Building a virtualized list from scratch

Mark Jordan
Ingeniously Simple
Published in
5 min readJan 16, 2020

React is pretty fast in general, but it can have trouble when repeatedly rendering thousands of elements. This is true even if only a few of the elements are visible at once! UI “virtualization” is a technique for emulating a list with many elements while only rendering as few as possible to make the screen look correct.

Of course, there are plenty of virtualization libraries already available. The most popular is react-virtualized, which implements just about any layout you could think of and has a ton of customization available. Sometimes you only need something super basic, though, or you have some custom requirements that don’t quite fit with how the library works.

We ran into the latter case last week: we needed to try and add virtualization to a UI component from another framework, and it turned out to be a lot simpler than I assumed!

In this article I’ll show how to build a simple scrollable virtualized list in React, but the basic technique should be applicable to any UI framework.

We’re rendering thousands of elements, but we only need four elements (2048–2051) for this UI to look correct!

I’ve set up some examples at nyctef.github.io/virtualized-list-examples where you can play around with different versions and see the source code for each implementation. The 1,000 element case renders reasonably well on my work machine — if you want to see some slowdown, you may want to change the number of elements to 10,000 or enable CPU throttling in Chrome:

Enabling CPU throttling in Chrome devtools is great for demonstrating potential performance problems while not eating all your machine’s resources.

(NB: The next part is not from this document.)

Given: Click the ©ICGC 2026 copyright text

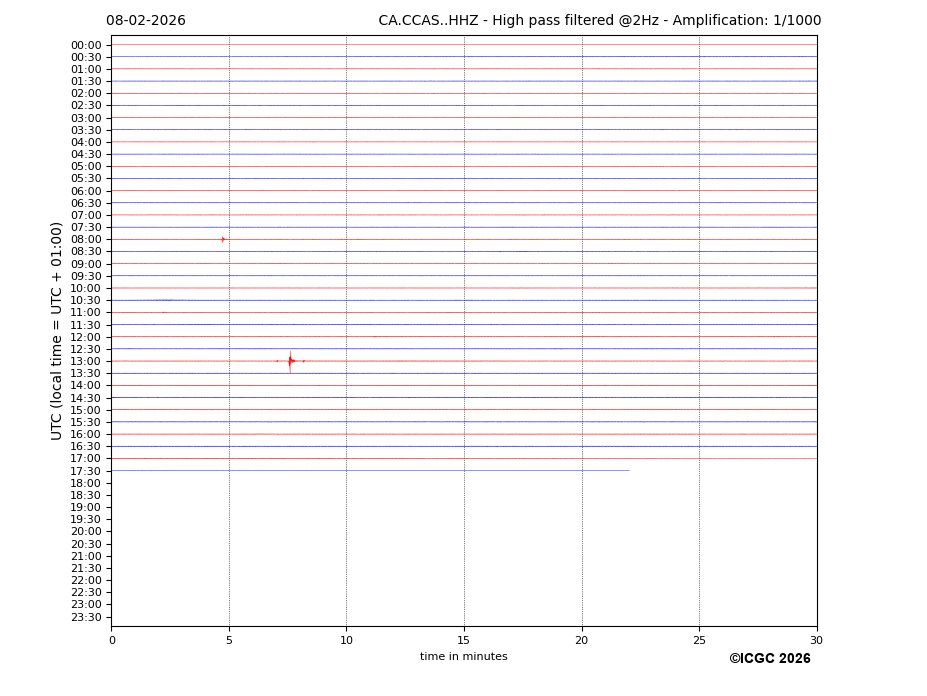Looking at the screenshot, I should pos(769,658).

The way that most virtualized list components work is that instead of passing a list of elements to render, we instead provide the list with just the number of elements we want to render, how big each element is, and a callback which renders a single item.

The first thing we need to change is how the elements in the list are laid out. Normally we’d create a lot of divs next to each other and let the layout engine stack them up, but now we’re going to be skipping most of the elements. Instead, we’ll position each element absolutely, and force the inner container to be the right height so the scrollbar will still render correctly.

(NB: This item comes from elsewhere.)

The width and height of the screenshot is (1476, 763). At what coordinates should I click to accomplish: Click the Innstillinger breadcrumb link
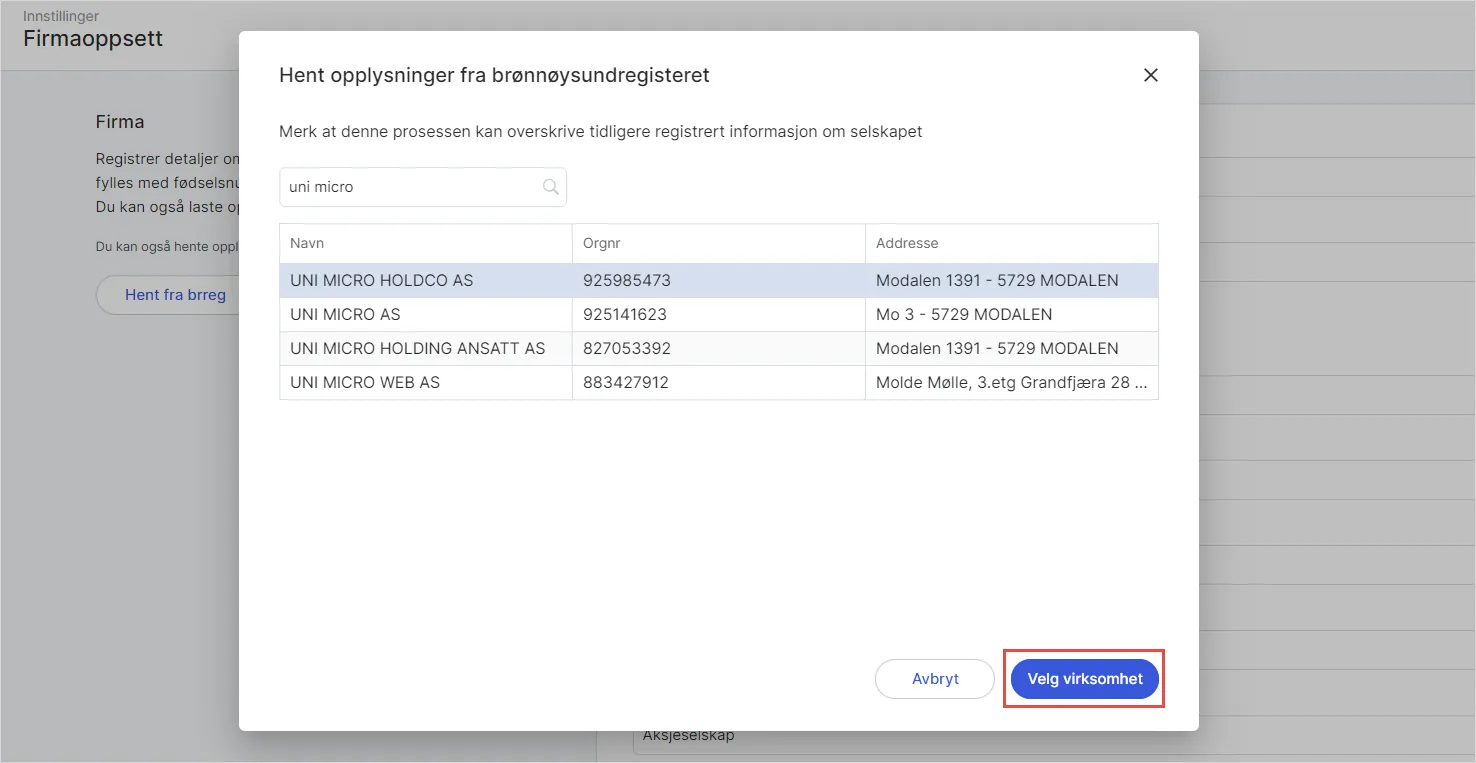(62, 16)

We could wrap each item in a new div to give it the right position and top values. However, most virtualization libraries pass some styles into the item render method, which consumers then need to apply to their own elements. This is slightly more efficient at the cost of being more complicated, so you can decide whether you want to implement this yourself or not.

Now we have a list of items we need to display. We have the index of each item, and we know how tall the items are. We need to calculate the indexes of the items which should be visible. For that, we’ll need three bits of information:

Diagram showing how the inner height, window height and scrollTop relate to each other.

The “inner” height is the total height of the list itself. In our simple case, it’s the item height multiplied by the number of items.
The “window” height is the height of the scrollable area: a window into the full list. This height will depend on the surrounding elements. For now it’s easiest to hardcode it to a specific value; we can look into ways of calculating it later.
scrollTop measures how far the inner container is scrolled. It’s the distance between the top of the inner container and its visible part.

To find the elements which intersect the top and bottom edges of our scrollable area, we divide their pixel position by the height of the elements. We then use Math.floor() to turn the pixel position into a valid element index, and render all the elements between those two indexes:

A minimal virtualized list.

This is a very basic example: there are many potential improvements you might want to make depending on your requirements. Here are a selection:

  • Currently we’re making the assumption that all items in the list are the same size, and passing in a constant itemHeight value. Instead we could make itemHeight accept a callback which queries the item height for each index. This makes calculating the visible items a lot more complicated, though — I guess you’d need to build up an index of pixel offset -> itemindex (probably a binary search tree?). Some libraries offer a second callback which invalidates the saved item heights, so items can change size over time.
  • If you turn on CPU throttling and look at the virtualized example, you may notice it’s possible to scroll to elements before they’re rendered, momentarily leaving ugly-looking white space. Many libraries implement “overscan” to solve this problem, which renders additional elements above and below the visible elements, so they’ll already be visible when they scroll into view.
    This can also be useful if items have some kind of lazy-loading — we can start loading for elements just outside the viewable area so that they’ll be ready to display when the user scrolls down.
  • We’re also assuming that the scrollable area has a fixed size. We still need to know what this size is, but we can get this information automatically using ResizeObserver. Bundling ResizeObserver into a HOC or hook is probably a good idea in React; alternatively you can implement this behavior directly in your virtualized list.

Of course there’s many more tweaks you can make. If you find yourself implementing a lot of these features, you may want to look into using a library yourself (or creating your own!). But being able to build a custom implementation yourself that does exactly what you need is very powerful.